简体   繁体   中英

NetworkStream.read() reads all bytes but won't convert to string

I am trying to read the response of the server when attempting to log on using networkStream.read() using the following code:

if (connectionStream.DataAvailable && connectionStream.CanRead)
{
    byte[] myReadBuffer = new byte[64];
    string responseMessage = string.Empty;
    int numberOfBytesRead = 0;
    do
    {
        numberOfBytesRead = connectionStream.Read(myReadBuffer, 0, myReadBuffer.Length);
        responseMessage = Encoding.ASCII.GetString(myReadBuffer, 0, numberOfBytesRead);

    } while (connectionStream.DataAvailable);

    Debug.Log("Message:" + responseMessage);

    #breakpoint 
    if (responseMessage.Contains("OK"))
    {
        Debug.Log("logon sucessful");
    }
    else
    {
        Debug.LogError("Logon denied!");
    }
}

By inspecting my local variables at breakpoint i know the Read() is excecuted without problem as numberOfBytesRead is set to 32, and myReadBuffer is filled with 32 bytes (all bytes in myReadBuffer match the bytes sent by the server). However after trying to extract the string from myReadbuffer using Encoding.ASCII.GetString() the string is still empty (Visual studio also says it is empty at the breakpoint), even though myReadBuffer isn't.

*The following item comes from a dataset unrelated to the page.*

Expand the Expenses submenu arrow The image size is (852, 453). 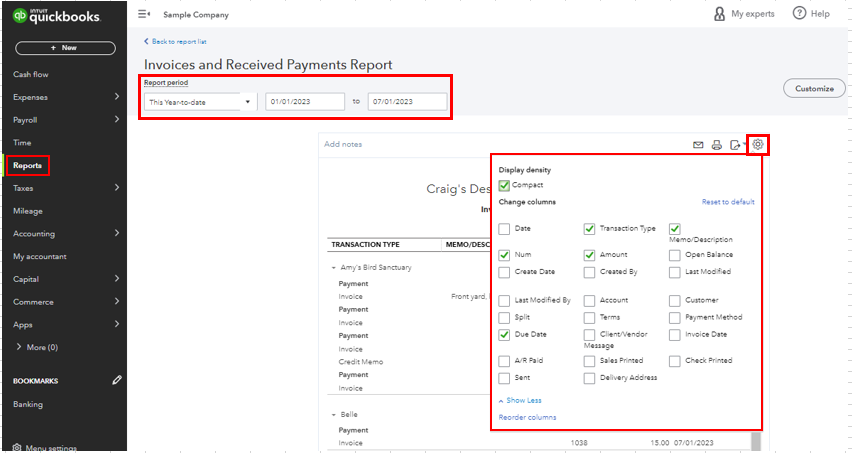click(x=117, y=97)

The bytes in myReadBuffer read:

32 0 0 0
1 0 0 0
0 0 0 0
76 79 71 79
78 58 32 48
59 79 75 59
32 83 83 61
54 66 67 0

which translates to: _ _ _ _ _ _ _ _ _ _ LOGON : 0 ; OK ; SS = 5 A 8 _ _ _ _ _ _ _ _ _ _ _ LOGON : 0 ; OK ; SS = 5 A 8 _

Any suggestions as to what can cause this?

The response from the server contains some null ('\\0') characters. Despite what the docs on Strings (C#) say about null termination in C#:

There is no null-terminating character at the end of a C# string; therefore a C# string can contain any number of embedded null characters ('\\0').

Unity does not seem to comply to this, and actually does terminate a string after a null character has been encountered. Though I couldn't find any references to this in the unity docs.

The fix i ended up going with was replacing the null characters by spaces (Could also remove the null characters completely, but i want to know the characters were there at some point) like so: responseMessage = responseMessage.Replace('\\x0', '\\x0020');

While creating this post i figured it out, but coulnd't find any other posts on SO describing my problem. So answering it myself for future references. If anyone has any other/better solutions or additional information i'd still be glad to hear/accept that.